▸ **Prompt**: Your copy of the data should match it exactly, except that the pictures are gone.

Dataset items
-- Opening Marker --

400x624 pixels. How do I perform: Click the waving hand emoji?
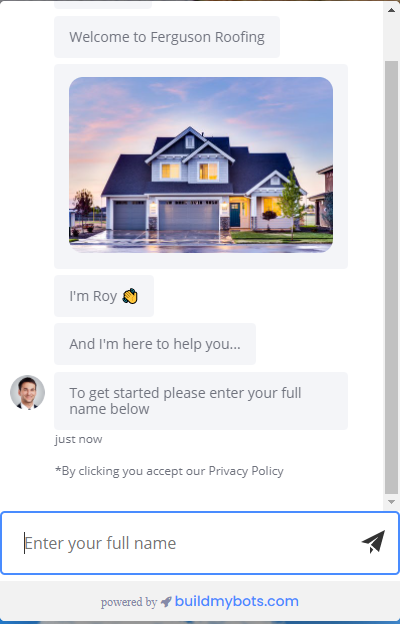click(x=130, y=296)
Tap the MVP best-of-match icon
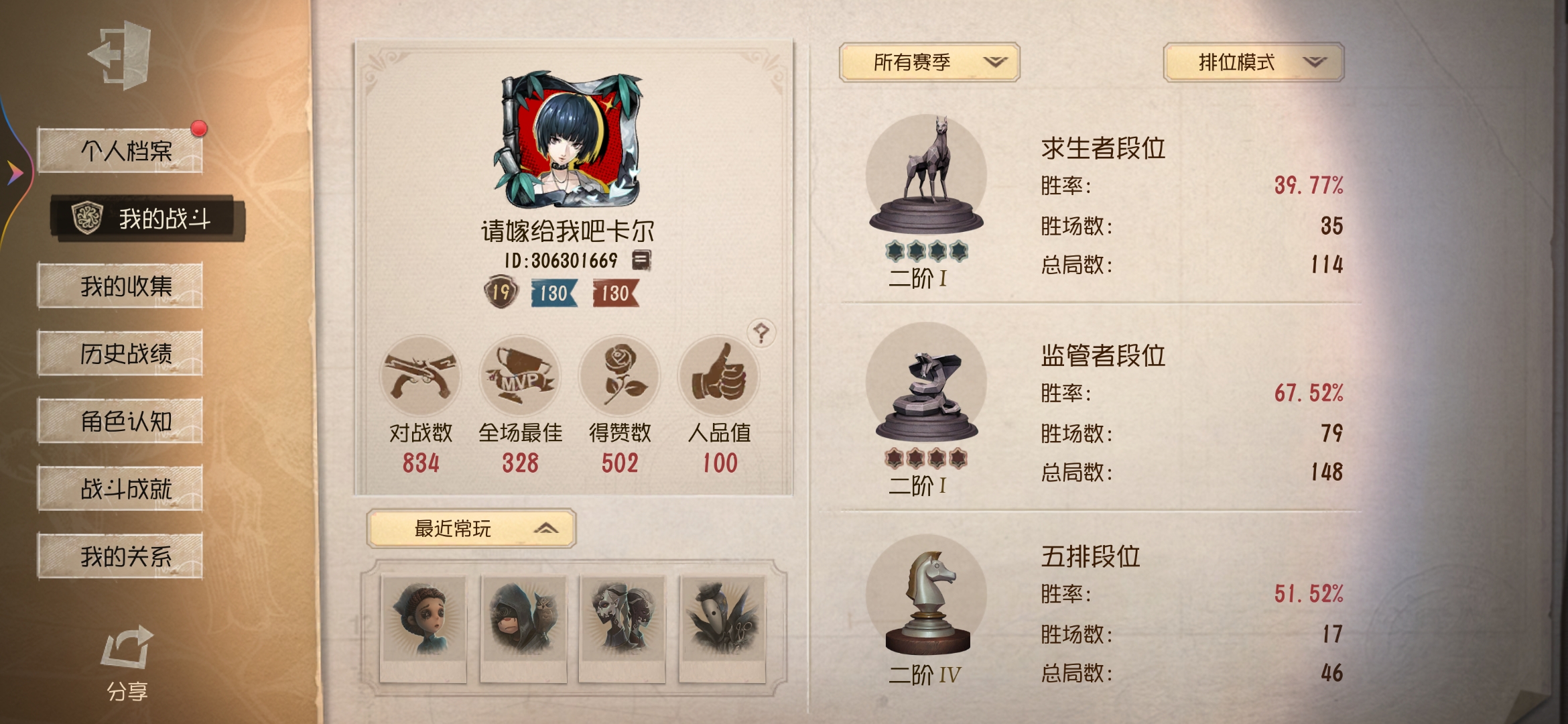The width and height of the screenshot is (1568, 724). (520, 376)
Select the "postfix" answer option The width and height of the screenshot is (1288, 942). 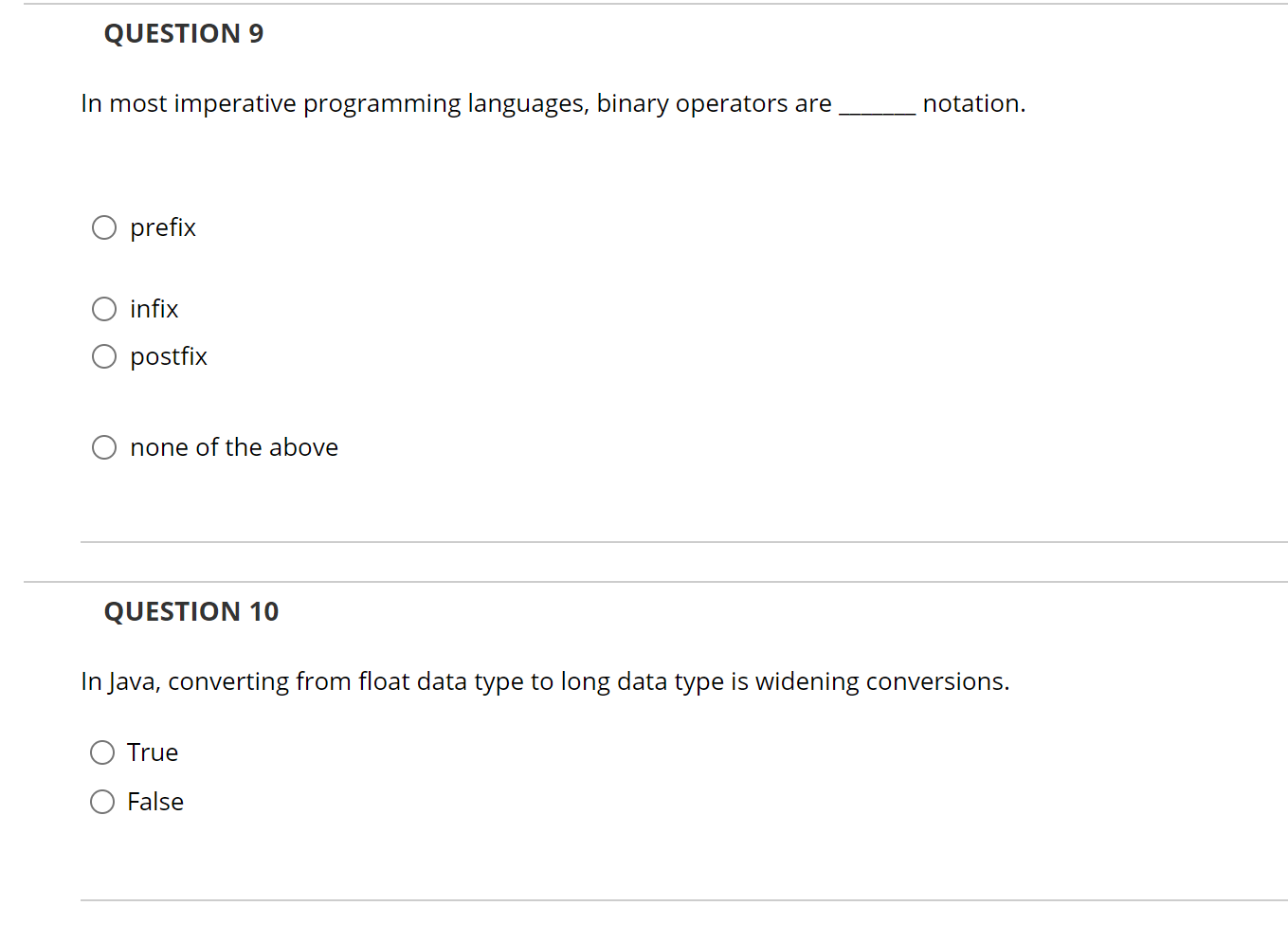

-- Closing Marker --

▸ **Written solution**:
400x624 pixels. How do I perform: Click the waving hand emoji?
click(x=130, y=296)
Tap the MVP best-of-match icon
The width and height of the screenshot is (1568, 724). (520, 376)
Select the "postfix" answer option The width and height of the screenshot is (1288, 942). 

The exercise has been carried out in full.